Como mujer de la alta sociedad, Lee se valió de su dinero y sus dotes sociales para abrirse paso en el mundo de los hombres y convencer a estos de que participasen de su propuesta. El seminario de las casitas por el día, fiestas opulentas en el Ritz Carlton por la noche.
Si algo destacan todas las biografías de Lee es su pasión enfermiza por el detalle. Los pasajes sobre sus trabajos son una colección interminable de nombres y adjetivos. Las latas de comida de los armarios, los espejos empañados, las patatas a medio pelar, los ceniceros a rebosar, las camas deshechas, las llaves del horno abiertas, los trozos de madera debajo de las uñas, las manchas violáceas observables en la cara del sujeto.
Los patios traseros y escaleras de incendios ocultos a la vista de los investigadores y que la señora Lee ordenaba a carpinteros especializados sólo para que ningún elemento de la estancia imaginada en su mente escapase a su control. Una única cosa se le escapó: no es posible distinguir el rigor mortis en una muñeca.
Por todo esto sólo Lee puede saber cuántos meses o años pudo dedicarle a cada una de las joyas de su tétrica colección, que costaron a raíz de 3.000 o 4.000 dólares de los de entonces por pieza y que llevaban tanto trabajo como cariño: todos los elementos textiles que vemos en los dioramas los confeccionaba ella misma.
Los Estudios acotados no sólo son una herramienta pedagógica, sino también una propuesta teórica sobre la vertiente tangible, material que rodea a la realidad de la muerte humana. Como si cada objeto, cada manta deshilachada y cada fotografía de la portada del periódico que tiene a sus pies la figura de un hombre asesinado, pasase a formar parte también de la misma concatenación de hechos que le ha llevado a la muerte. Pura teoría del caos aplicada a la arquitectura forense.

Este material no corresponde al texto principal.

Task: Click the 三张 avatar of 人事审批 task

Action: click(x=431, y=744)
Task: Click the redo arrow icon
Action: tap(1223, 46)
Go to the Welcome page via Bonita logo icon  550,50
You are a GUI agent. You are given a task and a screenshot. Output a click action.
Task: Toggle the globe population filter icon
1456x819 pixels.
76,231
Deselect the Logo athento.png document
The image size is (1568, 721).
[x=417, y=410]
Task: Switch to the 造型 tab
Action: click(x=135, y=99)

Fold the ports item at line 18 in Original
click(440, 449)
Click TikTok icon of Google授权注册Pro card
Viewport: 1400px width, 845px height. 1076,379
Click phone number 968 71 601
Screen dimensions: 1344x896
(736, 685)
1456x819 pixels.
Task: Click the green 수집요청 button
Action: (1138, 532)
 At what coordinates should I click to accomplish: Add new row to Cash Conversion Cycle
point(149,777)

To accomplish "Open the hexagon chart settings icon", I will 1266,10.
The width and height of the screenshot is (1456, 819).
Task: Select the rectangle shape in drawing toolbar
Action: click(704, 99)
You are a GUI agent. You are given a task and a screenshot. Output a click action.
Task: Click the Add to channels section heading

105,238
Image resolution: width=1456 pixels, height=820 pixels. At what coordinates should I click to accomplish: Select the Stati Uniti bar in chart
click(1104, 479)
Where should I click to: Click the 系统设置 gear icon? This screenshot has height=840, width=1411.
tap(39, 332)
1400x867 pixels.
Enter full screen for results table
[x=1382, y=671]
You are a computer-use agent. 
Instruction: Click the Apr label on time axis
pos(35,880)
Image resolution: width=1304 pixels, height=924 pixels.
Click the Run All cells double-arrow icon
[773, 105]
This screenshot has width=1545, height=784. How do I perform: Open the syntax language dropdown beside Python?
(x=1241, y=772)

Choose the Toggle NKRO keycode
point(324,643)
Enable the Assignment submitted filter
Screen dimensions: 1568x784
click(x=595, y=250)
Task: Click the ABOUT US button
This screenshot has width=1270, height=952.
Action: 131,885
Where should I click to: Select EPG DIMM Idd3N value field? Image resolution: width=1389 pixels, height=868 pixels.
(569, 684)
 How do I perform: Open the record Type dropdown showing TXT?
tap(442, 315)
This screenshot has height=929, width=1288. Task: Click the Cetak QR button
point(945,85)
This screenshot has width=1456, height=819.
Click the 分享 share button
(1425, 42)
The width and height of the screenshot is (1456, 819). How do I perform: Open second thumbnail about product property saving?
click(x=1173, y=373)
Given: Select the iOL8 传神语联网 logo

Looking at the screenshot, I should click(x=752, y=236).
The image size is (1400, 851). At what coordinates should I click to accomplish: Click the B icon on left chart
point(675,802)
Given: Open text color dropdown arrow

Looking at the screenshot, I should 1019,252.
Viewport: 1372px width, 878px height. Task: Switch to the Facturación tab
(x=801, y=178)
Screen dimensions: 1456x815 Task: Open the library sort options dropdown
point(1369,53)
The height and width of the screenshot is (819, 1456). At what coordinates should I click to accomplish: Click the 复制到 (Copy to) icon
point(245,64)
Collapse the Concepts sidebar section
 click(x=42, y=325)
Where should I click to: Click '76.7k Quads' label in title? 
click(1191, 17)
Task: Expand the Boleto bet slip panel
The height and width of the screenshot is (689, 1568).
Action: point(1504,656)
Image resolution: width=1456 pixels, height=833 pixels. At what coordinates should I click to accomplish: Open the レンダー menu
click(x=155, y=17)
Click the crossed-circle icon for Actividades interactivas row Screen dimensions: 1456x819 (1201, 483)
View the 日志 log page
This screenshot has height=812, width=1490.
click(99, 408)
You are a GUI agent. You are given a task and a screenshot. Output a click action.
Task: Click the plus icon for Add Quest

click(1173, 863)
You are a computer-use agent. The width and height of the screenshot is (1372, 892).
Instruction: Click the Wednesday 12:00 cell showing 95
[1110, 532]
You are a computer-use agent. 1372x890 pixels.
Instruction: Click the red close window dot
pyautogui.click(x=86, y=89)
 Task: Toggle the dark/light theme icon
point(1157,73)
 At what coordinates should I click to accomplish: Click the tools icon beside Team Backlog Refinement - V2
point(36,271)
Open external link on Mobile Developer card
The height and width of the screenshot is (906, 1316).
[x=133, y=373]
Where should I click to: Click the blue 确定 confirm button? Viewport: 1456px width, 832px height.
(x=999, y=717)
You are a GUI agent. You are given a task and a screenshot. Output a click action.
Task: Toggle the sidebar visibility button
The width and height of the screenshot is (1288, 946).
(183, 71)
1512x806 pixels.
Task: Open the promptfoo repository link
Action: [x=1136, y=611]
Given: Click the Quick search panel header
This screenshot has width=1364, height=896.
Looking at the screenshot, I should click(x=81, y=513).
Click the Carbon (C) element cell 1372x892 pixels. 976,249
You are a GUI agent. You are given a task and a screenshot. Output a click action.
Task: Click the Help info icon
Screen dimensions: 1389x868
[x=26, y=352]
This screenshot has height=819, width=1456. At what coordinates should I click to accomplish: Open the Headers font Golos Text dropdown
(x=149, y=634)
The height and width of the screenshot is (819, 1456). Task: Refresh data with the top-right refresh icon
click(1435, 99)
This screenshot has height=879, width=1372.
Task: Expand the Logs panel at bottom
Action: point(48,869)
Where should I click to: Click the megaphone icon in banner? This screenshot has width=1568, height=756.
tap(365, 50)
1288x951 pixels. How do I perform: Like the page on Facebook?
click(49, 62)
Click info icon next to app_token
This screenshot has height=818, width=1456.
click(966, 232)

Como hemos sabido después, las casitas llegaban a ser tan alambicadas que muchos estudiantes no es que no diesen con la solución adecuada de cómo se había producido el hipotético crimen, sino que directamente se quedaban sin capacidad de dar una sola respuesta.
De los 18 dioramas que realizó la señora Lee sólo conocemos la respuesta de 13 de ellos. Nadie ha sabido a lo largo de los años resolver cinco de estas simulaciones que se siguen considerando como algunas de las escenas de homicidios más arduas de la historia. Su creadora se llevó el secreto de esas cinco habitaciones a la tumba: asentía si el participante planteaba la solución correcta, pero nunca daba motu propio la solución a los casos.
El escritor Erle Stanley Gardner, creador del personaje Perry Mason y que ha dedicado muchas de sus novelas a la investigadora que tanto imbuyó a sus historias, dijo: “la persona que examina estos modelos puede aprender más sobre las pruebas circunstanciales en una hora de lo que aprendería estudiándolas en abstracto durante meses”.
Además de sus biografías y el Departamento de la Organización Nacional de Fomento de la Ciencia Forense que recibe su nombre en honor a ella, la doctora ha sido venerada y recordada en el tributo a su trabajo en la serie CSI y en Se ha escrito un crimen, cuyo personaje principal, Jessica Fletcher, es una inspiración directa de Lee.
Los Estudios acotados le rompieron los esquemas mentales a multitud de alumnos de criminología de las promociones transcurridas entre 1936 y 1945. En 1966, Harvard cerró el departamento, pero los dioramas, al enviarse a la Oficina Medicinal Forense de Maryland, siguen utilizándose para seminarios forenses de jóvenes universitarios. Con nuevos alumnos y, ahora sí, alumnas, que seguirán maravillándose de lo mucho que pueden aprender sobre su oscura profesión jugando a las casitas.